What you are asked to do
Rewrite only the lines of the material below from the one containing "Image resolution: width=1200" through the one containing "[x=876, y=401]", keeping all other text unchanged and leaving out the pictures. Multiply each coordinate in the answers by 1.35 and round to whole numbers, with halves rounded up.

Data entries

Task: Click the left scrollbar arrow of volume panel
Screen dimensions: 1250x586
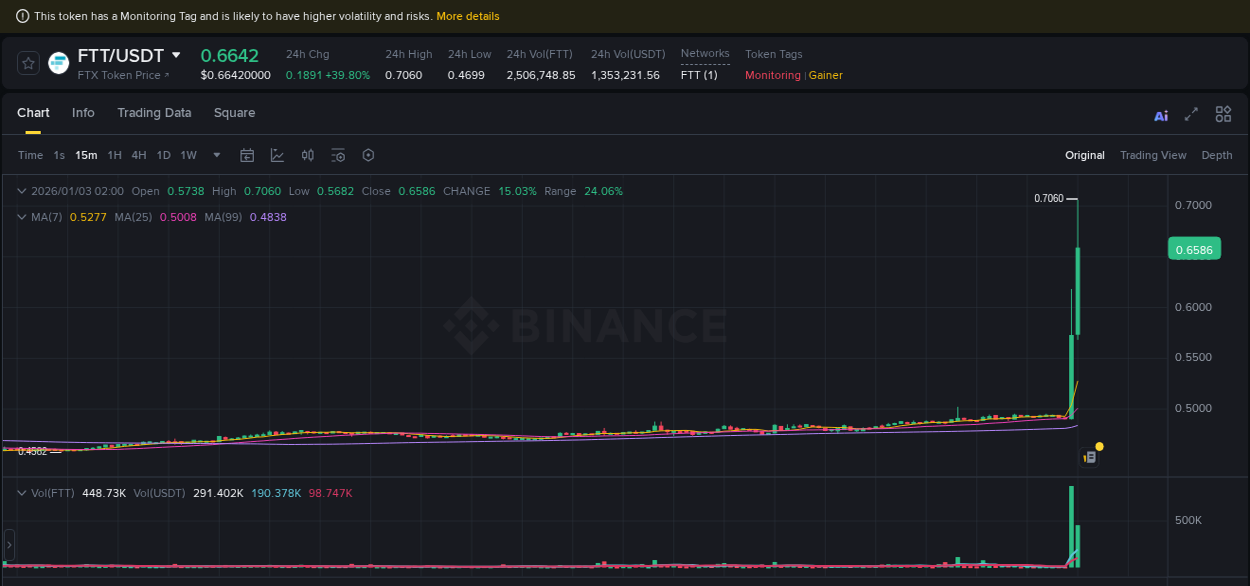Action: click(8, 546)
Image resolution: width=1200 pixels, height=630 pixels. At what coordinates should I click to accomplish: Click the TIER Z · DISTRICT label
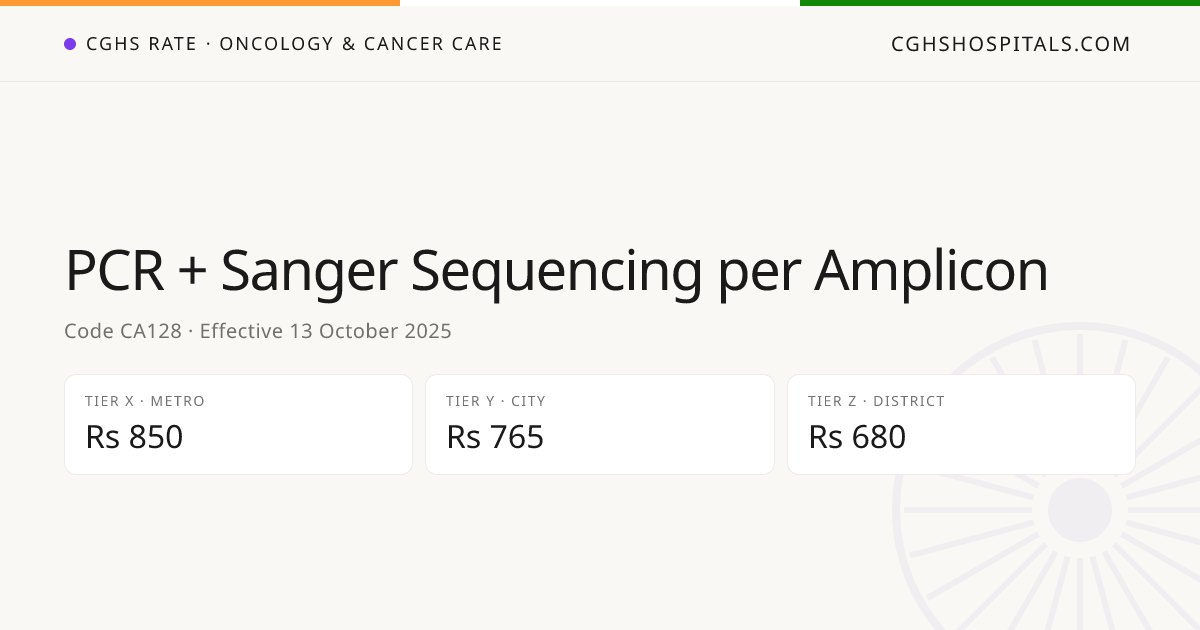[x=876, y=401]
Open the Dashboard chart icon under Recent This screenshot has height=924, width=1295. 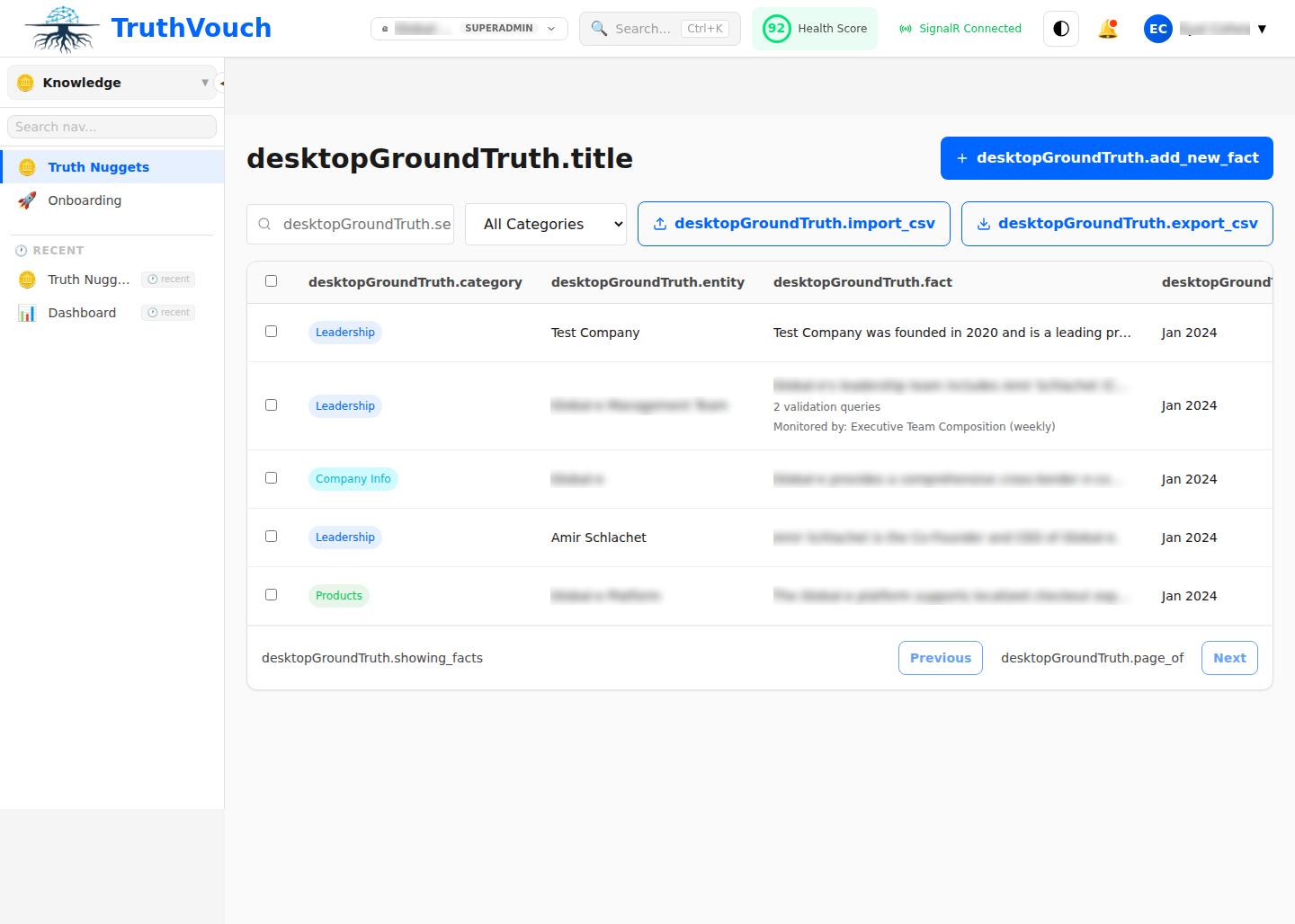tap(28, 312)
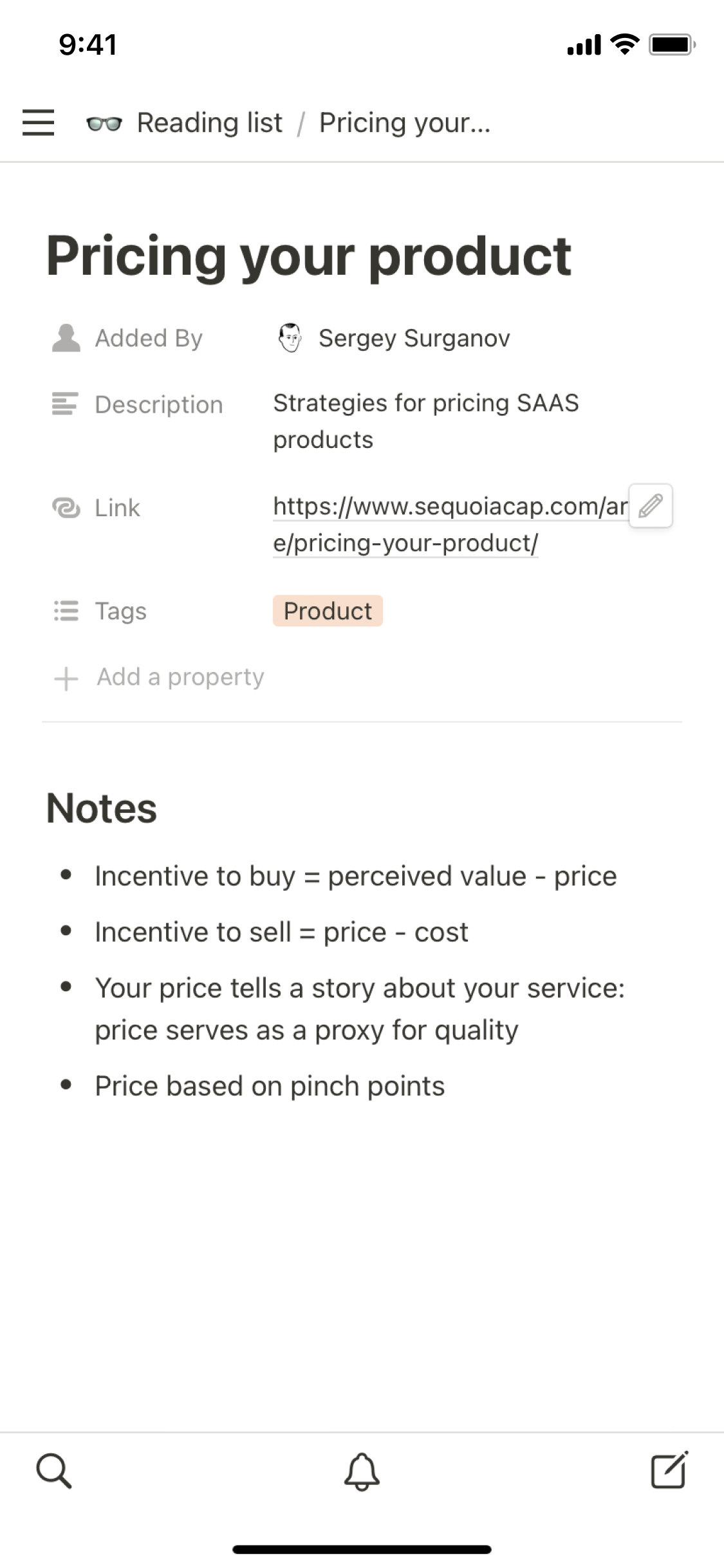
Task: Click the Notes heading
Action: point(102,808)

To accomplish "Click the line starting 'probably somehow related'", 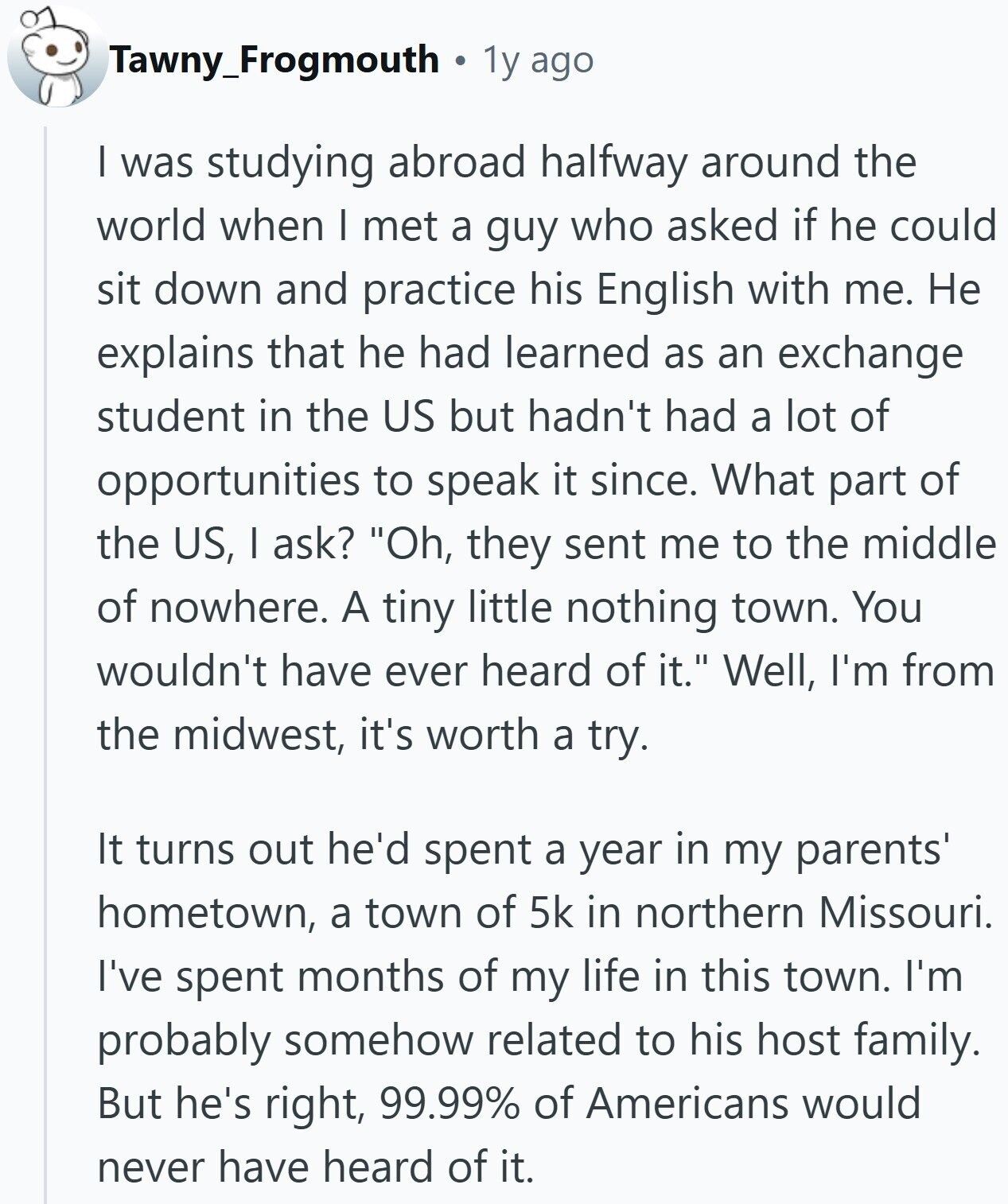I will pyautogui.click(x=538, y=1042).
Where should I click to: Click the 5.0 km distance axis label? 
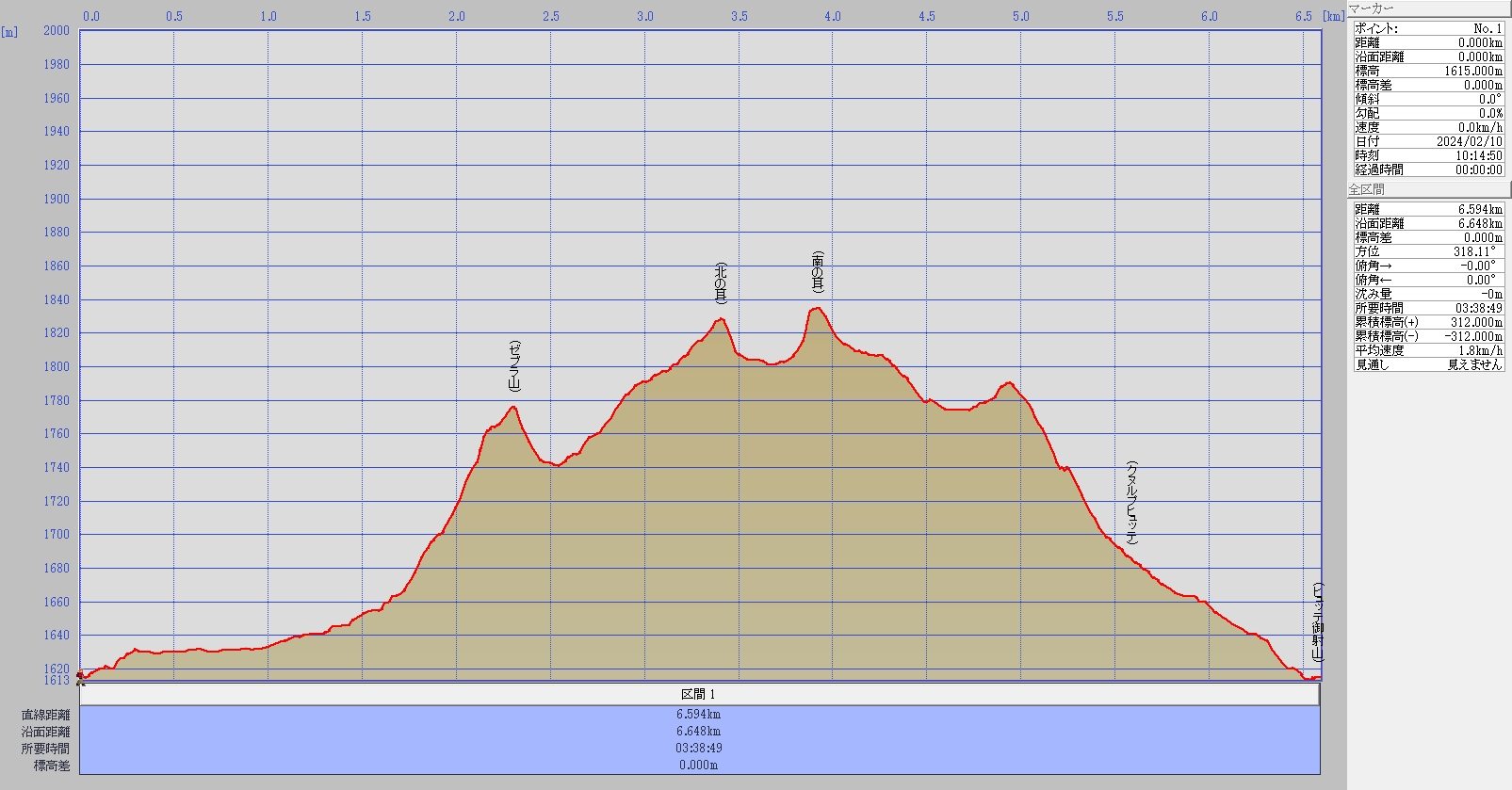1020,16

Task result
Image resolution: width=1200 pixels, height=630 pixels. At what coordinates should I click to accomplish: Click the TIER Z · DISTRICT label
[x=1183, y=541]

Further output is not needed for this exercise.